RECORDS TO PROCESS
------------------------
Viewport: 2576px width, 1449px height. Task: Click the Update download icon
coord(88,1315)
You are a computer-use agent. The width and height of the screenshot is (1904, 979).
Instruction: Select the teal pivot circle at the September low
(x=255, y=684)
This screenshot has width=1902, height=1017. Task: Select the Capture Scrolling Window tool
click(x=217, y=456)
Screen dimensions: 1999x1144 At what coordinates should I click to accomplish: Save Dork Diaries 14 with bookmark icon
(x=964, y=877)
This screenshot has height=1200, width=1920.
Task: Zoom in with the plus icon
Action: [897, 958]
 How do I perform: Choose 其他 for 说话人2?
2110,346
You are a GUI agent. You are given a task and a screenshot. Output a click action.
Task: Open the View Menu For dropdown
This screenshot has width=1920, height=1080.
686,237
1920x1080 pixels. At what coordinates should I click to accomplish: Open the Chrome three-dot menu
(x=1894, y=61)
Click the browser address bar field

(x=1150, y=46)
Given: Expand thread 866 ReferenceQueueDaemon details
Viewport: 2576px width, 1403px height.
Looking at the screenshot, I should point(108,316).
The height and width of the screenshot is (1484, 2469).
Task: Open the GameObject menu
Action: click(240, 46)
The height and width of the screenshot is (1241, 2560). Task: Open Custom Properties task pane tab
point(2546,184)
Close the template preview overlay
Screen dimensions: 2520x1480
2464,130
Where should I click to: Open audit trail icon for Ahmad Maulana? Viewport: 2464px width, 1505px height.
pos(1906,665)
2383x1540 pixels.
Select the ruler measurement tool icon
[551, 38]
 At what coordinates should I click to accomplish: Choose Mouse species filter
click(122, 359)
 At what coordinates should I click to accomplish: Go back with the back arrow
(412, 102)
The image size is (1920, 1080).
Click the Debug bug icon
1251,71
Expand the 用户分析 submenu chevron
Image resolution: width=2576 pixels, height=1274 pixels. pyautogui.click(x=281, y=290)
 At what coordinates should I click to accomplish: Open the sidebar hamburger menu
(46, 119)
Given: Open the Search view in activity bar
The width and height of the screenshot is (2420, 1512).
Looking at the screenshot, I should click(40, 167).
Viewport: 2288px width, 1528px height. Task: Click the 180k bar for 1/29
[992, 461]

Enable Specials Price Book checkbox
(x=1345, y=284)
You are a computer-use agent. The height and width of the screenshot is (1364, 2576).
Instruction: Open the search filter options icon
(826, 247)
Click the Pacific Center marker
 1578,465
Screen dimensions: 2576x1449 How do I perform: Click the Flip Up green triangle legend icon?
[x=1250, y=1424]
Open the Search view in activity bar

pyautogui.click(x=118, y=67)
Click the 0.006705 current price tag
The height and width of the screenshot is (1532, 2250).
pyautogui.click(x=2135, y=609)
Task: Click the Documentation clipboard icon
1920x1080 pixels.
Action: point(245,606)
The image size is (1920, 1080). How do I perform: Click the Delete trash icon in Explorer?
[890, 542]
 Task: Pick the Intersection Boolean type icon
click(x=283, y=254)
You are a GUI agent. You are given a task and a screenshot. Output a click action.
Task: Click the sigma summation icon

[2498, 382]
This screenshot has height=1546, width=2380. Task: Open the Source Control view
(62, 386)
------------------------
WHAT TO WORK ON
Word for word, write out all of the entries.

EXERCISE RESPONSE
Viewport: 2576px width, 1449px height. Task: Click the Update download icon
coord(88,1315)
You are a computer-use agent. The width and height of the screenshot is (1904, 979).
Instruction: Select the teal pivot circle at the September low
(x=255, y=684)
This screenshot has width=1902, height=1017. Task: Select the Capture Scrolling Window tool
click(x=217, y=456)
Screen dimensions: 1999x1144 At what coordinates should I click to accomplish: Save Dork Diaries 14 with bookmark icon
(x=964, y=877)
This screenshot has height=1200, width=1920.
Task: Zoom in with the plus icon
Action: [897, 958]
 How do I perform: Choose 其他 for 说话人2?
2110,346
You are a GUI agent. You are given a task and a screenshot. Output a click action.
Task: Open the View Menu For dropdown
This screenshot has width=1920, height=1080.
686,237
1920x1080 pixels. At what coordinates should I click to accomplish: Open the Chrome three-dot menu
(x=1894, y=61)
Click the browser address bar field

(x=1150, y=46)
Given: Expand thread 866 ReferenceQueueDaemon details
Viewport: 2576px width, 1403px height.
Looking at the screenshot, I should point(108,316).
The height and width of the screenshot is (1484, 2469).
Task: Open the GameObject menu
Action: click(240, 46)
The height and width of the screenshot is (1241, 2560). Task: Open Custom Properties task pane tab
point(2546,184)
Close the template preview overlay
Screen dimensions: 2520x1480
2464,130
Where should I click to: Open audit trail icon for Ahmad Maulana? Viewport: 2464px width, 1505px height.
pos(1906,665)
2383x1540 pixels.
Select the ruler measurement tool icon
[551, 38]
 At what coordinates should I click to accomplish: Choose Mouse species filter
click(122, 359)
 At what coordinates should I click to accomplish: Go back with the back arrow
(412, 102)
The image size is (1920, 1080).
Click the Debug bug icon
1251,71
Expand the 用户分析 submenu chevron
Image resolution: width=2576 pixels, height=1274 pixels. pyautogui.click(x=281, y=290)
 At what coordinates should I click to accomplish: Open the sidebar hamburger menu
(46, 119)
Given: Open the Search view in activity bar
The width and height of the screenshot is (2420, 1512).
Looking at the screenshot, I should click(40, 167).
Viewport: 2288px width, 1528px height. Task: Click the 180k bar for 1/29
[992, 461]

Enable Specials Price Book checkbox
(x=1345, y=284)
You are a computer-use agent. The height and width of the screenshot is (1364, 2576).
Instruction: Open the search filter options icon
(826, 247)
Click the Pacific Center marker
 1578,465
Screen dimensions: 2576x1449 How do I perform: Click the Flip Up green triangle legend icon?
[x=1250, y=1424]
Open the Search view in activity bar

pyautogui.click(x=118, y=67)
Click the 0.006705 current price tag
The height and width of the screenshot is (1532, 2250).
pyautogui.click(x=2135, y=609)
Task: Click the Documentation clipboard icon
1920x1080 pixels.
Action: point(245,606)
The image size is (1920, 1080). How do I perform: Click the Delete trash icon in Explorer?
[890, 542]
 Task: Pick the Intersection Boolean type icon
click(x=283, y=254)
You are a GUI agent. You are given a task and a screenshot. Output a click action.
Task: Click the sigma summation icon

[2498, 382]
This screenshot has height=1546, width=2380. Task: Open the Source Control view
(62, 386)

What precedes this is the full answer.